In Italy, the Nestlé company introduced Frappé coffee under its Nescafé Red Cup line, with the name Red Cup Iced Coffee. Many Italian coffee bars serve "caffè freddo", which is straight espresso kept in a freezer and served as icy slush. In the Salento region of Apulia, this was perfected by brewing the espresso freshly, adding the desired amount of sugar or almond milk and finally pouring it into a whiskey glass filled with ice cubes right before being served, known as caffè in ghiaccio, or coffee in ice. Affogato (espresso poured over a scoop of vanilla gelato or ice cream) is also served, typically as a dessert.

Capsule-based coffee systems have expanded to include iced coffee and frappé-style options, as seen in the Nescafé Dolce Gusto Iced Frappé capsules available in Europe.

===Japan===
In Japan, iced coffee (アイスコーヒー, aisu kōhī) has been drunk since the Taishō period (around the 1920s) in coffeehouses. It is served with gum syrup and milk. Cold tea was already popular, so it was natural to drink cold coffee. Cold brew coffee is also common in Japan, where it is known as Dutch coffee (ダッチ・コーヒー, dacchi kōhī), due to the historical Dutch coffee trade from Indonesia. In 1969, UCC Ueshima Coffee released canned coffee, which made coffee available everywhere. Today, canned liquid coffee is consumed both cold and hot.

Some Japanese iced coffee is prepared by brewing the coffee with hot water and allowing the coffee to drip over ice cubes. The volume of hot water is reduced to account for the dilution of the coffee by the melting ice. This method produces results similar to other iced coffees but is comparable to brewing hot coffee in time and effort.

===New Zealand===
In New Zealand, iced coffee is popular and served in a number of cafes. It is often served with vanilla ice-cream or whipped cream.

===Thailand===

Thai iced coffee is brewed using strong black coffee, sweetened with sugar, heavy cream (or half-and-half) and cardamom, and quickly cooled and served over ice. Some variations are brewed using espresso. Thai iced coffee can be served with whipped cream on top for a layered effect and garnished with cinnamon, vanilla or anise. It is a common menu item at Thai restaurants.

===United States===

Iced Latte

Iced coffee is prepared many different ways in the US, including cold-brew coffee and chilled conventional coffee.

# Material provided
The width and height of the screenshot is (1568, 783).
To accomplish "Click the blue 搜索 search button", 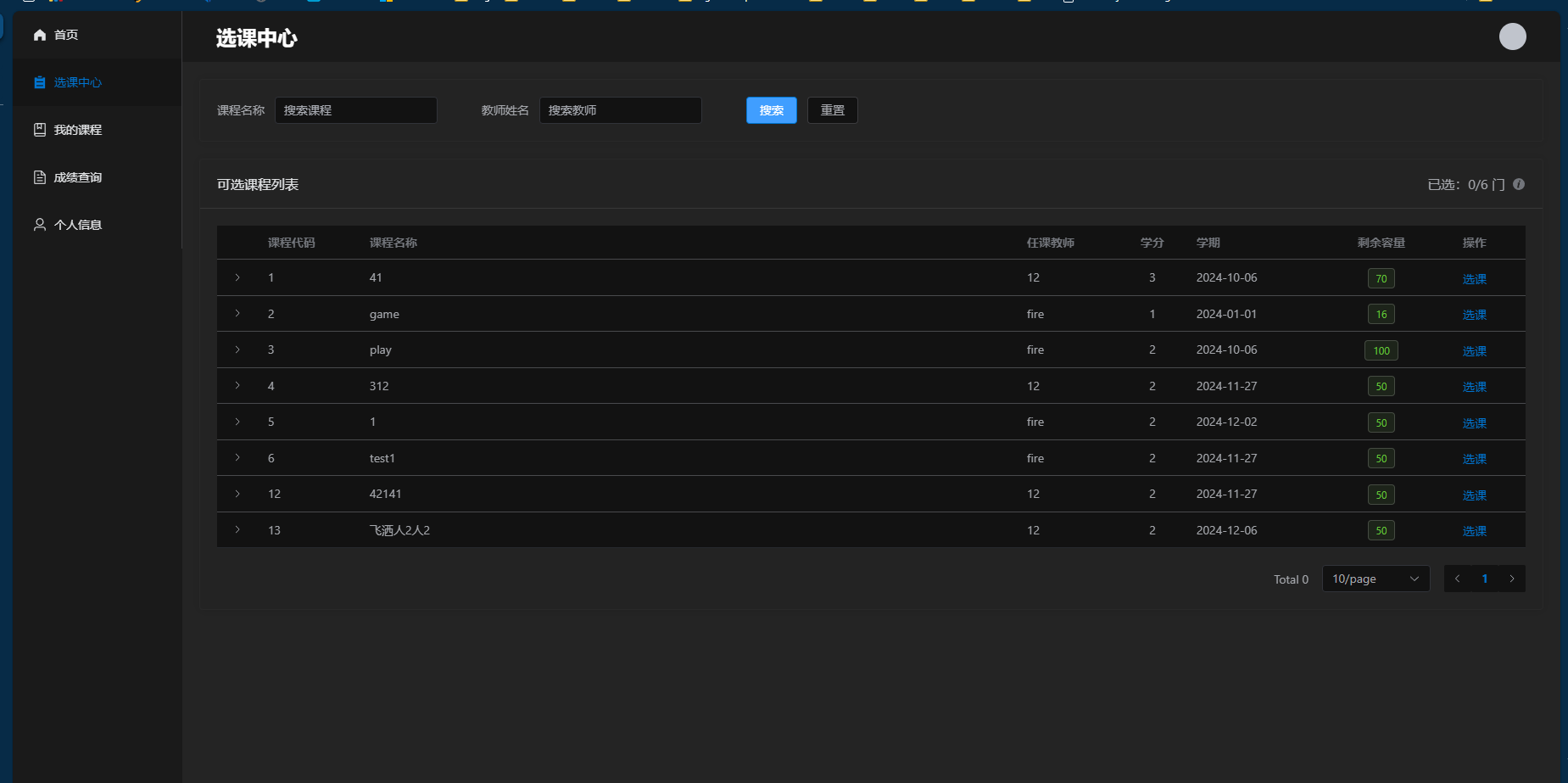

# Assigned task
According to the text on iced coffee, in what year did UCC Ueshima Coffee release canned coffee? The material comes from a separate source and has no connection to the text.

# Solved problem
1969